Publication Type:Journal Article
Source:Sleep Med, Volume 40, p.11-22 (2017)
OBJECTIVE: Stress and hyperarousal both contribute to insomnia. Elevated stress-related sleep reactivity is associated with hyperarousal, and might constitute a vulnerability to future insomnia. The present study examined acute stress-induced arousal and its association with nocturnal sleep.
METHODS: Participants were 30 healthy adults (66.7% female, M = 26.7 years): 10 with insomnia (INS) and 20 good sleepers with high vulnerability (HV) or low vulnerability (LV) to insomnia. They underwent two consecutive nights of polysomnography. During the evening preceding the second night, the Trier Social Stress Test (TSST) was administered, and psychological and physiological arousal indices were assessed.

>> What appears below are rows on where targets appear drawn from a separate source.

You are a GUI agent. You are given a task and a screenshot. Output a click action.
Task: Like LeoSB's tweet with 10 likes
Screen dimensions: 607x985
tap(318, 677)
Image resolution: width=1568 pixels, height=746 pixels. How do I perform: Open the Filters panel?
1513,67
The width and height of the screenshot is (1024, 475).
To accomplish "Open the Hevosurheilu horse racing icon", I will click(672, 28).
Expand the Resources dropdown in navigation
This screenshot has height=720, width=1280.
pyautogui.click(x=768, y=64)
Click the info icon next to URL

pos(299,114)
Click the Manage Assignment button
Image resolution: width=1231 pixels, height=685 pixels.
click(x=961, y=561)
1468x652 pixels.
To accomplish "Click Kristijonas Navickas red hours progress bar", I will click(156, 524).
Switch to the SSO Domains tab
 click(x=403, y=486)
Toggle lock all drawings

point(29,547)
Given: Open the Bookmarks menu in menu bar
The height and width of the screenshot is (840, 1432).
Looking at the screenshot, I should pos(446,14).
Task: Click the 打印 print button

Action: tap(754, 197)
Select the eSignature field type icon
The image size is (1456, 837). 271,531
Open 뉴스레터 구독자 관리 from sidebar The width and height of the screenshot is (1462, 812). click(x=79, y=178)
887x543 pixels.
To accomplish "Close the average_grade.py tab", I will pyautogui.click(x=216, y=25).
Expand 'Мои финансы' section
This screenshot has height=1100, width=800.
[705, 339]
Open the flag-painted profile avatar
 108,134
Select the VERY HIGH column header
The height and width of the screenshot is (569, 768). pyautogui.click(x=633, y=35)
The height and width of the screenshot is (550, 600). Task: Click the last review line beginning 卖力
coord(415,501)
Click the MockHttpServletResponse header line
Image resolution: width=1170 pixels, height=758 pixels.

RESULTS: The TSST elicited an increase in psychological and physiological arousal in all three groups. The INS group showed greater acute cortisol response (p < 0.05) and secretion at bedtime (p < 0.05), and higher pre-sleep cognitive arousal (p < 0.01) than the LV group; HV participants did not significantly differ from those in the INS or the LV group. Increased cortisol response and elevated sympathovagal imbalance (ie, low frequency/high frequency ratio) were each significantly associated with longer nocturnal awakenings (p = 0.048, p = 0.037, respectively). Heightened blood pressure was significantly associated with prolonged sleep onset latency, and reduced total sleep time and sleep efficiency (all ps < 0.05).
CONCLUSIONS: These findings support the hyperarousal conceptualization of insomnia and indirectly suggest that increased stress reactivity and bedtime hyperarousal might represent a trait-like vulnerability in certain good sleepers. More research is warranted to validate and expand these preliminary findings.